Goal of the exercise:
Each line from the beginning of the entries below through the line that includes "Task: Click 加载已解压的扩展程序 button" must be returned exactly as given.

Stored data entries
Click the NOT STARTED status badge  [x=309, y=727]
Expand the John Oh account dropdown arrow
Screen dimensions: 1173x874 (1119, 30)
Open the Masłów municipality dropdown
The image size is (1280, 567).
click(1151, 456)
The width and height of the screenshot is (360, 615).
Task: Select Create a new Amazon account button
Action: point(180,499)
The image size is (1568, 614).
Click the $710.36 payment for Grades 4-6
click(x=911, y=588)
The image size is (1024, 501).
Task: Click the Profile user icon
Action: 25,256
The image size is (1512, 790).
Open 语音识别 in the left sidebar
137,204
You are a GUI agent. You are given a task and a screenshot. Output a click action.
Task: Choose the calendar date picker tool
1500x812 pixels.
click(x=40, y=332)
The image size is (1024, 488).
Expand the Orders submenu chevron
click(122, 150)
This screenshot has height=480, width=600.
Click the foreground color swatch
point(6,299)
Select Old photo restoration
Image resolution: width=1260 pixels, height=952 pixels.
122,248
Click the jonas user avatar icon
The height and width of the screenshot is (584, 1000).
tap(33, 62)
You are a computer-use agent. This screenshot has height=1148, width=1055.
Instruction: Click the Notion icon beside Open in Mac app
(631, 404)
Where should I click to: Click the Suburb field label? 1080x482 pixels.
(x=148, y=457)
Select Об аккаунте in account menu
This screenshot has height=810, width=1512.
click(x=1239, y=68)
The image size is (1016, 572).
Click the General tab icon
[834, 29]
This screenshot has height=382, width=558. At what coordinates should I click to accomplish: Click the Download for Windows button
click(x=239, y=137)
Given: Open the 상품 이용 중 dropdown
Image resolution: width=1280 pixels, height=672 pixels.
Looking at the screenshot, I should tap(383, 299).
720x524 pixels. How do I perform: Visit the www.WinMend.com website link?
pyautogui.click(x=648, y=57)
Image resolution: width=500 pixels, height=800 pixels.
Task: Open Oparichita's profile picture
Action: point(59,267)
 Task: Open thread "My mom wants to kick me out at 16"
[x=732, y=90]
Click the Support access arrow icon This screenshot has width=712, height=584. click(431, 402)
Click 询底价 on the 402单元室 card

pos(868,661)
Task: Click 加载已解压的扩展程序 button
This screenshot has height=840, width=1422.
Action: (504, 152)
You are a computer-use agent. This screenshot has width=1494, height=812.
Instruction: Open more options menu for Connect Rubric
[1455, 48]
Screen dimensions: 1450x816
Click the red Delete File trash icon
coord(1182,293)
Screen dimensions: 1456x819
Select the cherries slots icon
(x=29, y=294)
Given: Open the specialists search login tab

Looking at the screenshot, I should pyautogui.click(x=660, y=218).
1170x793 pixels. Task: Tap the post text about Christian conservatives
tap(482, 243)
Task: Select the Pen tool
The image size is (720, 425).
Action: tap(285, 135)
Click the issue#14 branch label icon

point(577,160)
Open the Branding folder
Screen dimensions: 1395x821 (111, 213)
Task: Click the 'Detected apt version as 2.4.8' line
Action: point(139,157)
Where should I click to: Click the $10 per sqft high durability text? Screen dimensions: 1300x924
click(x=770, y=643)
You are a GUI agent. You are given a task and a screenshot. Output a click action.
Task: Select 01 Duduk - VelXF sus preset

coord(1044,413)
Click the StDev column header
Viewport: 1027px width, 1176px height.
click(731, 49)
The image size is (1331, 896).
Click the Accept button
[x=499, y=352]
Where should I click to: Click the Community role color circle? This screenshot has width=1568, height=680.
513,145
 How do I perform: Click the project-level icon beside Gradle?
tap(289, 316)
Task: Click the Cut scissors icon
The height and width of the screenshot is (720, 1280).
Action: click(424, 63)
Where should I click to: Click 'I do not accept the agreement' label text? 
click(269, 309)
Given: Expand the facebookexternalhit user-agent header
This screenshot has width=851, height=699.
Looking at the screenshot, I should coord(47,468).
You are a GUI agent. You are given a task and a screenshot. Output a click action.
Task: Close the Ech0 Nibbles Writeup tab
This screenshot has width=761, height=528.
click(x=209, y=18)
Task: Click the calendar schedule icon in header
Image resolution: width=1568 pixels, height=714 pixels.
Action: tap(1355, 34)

Solution to this exercise:
Click the NOT STARTED status badge  [x=309, y=727]
Expand the John Oh account dropdown arrow
Screen dimensions: 1173x874 (1119, 30)
Open the Masłów municipality dropdown
The image size is (1280, 567).
click(1151, 456)
The width and height of the screenshot is (360, 615).
Task: Select Create a new Amazon account button
Action: point(180,499)
The image size is (1568, 614).
Click the $710.36 payment for Grades 4-6
click(x=911, y=588)
The image size is (1024, 501).
Task: Click the Profile user icon
Action: 25,256
The image size is (1512, 790).
Open 语音识别 in the left sidebar
137,204
You are a GUI agent. You are given a task and a screenshot. Output a click action.
Task: Choose the calendar date picker tool
1500x812 pixels.
click(x=40, y=332)
The image size is (1024, 488).
Expand the Orders submenu chevron
click(122, 150)
This screenshot has height=480, width=600.
Click the foreground color swatch
point(6,299)
Select Old photo restoration
Image resolution: width=1260 pixels, height=952 pixels.
122,248
Click the jonas user avatar icon
The height and width of the screenshot is (584, 1000).
tap(33, 62)
You are a computer-use agent. This screenshot has height=1148, width=1055.
Instruction: Click the Notion icon beside Open in Mac app
(631, 404)
Where should I click to: Click the Suburb field label? 1080x482 pixels.
(x=148, y=457)
Select Об аккаунте in account menu
This screenshot has height=810, width=1512.
click(x=1239, y=68)
The image size is (1016, 572).
Click the General tab icon
[834, 29]
This screenshot has height=382, width=558. At what coordinates should I click to accomplish: Click the Download for Windows button
click(x=239, y=137)
Given: Open the 상품 이용 중 dropdown
Image resolution: width=1280 pixels, height=672 pixels.
Looking at the screenshot, I should tap(383, 299).
720x524 pixels. How do I perform: Visit the www.WinMend.com website link?
pyautogui.click(x=648, y=57)
Image resolution: width=500 pixels, height=800 pixels.
Task: Open Oparichita's profile picture
Action: point(59,267)
 Task: Open thread "My mom wants to kick me out at 16"
[x=732, y=90]
Click the Support access arrow icon This screenshot has width=712, height=584. click(431, 402)
Click 询底价 on the 402单元室 card

pos(868,661)
Task: Click 加载已解压的扩展程序 button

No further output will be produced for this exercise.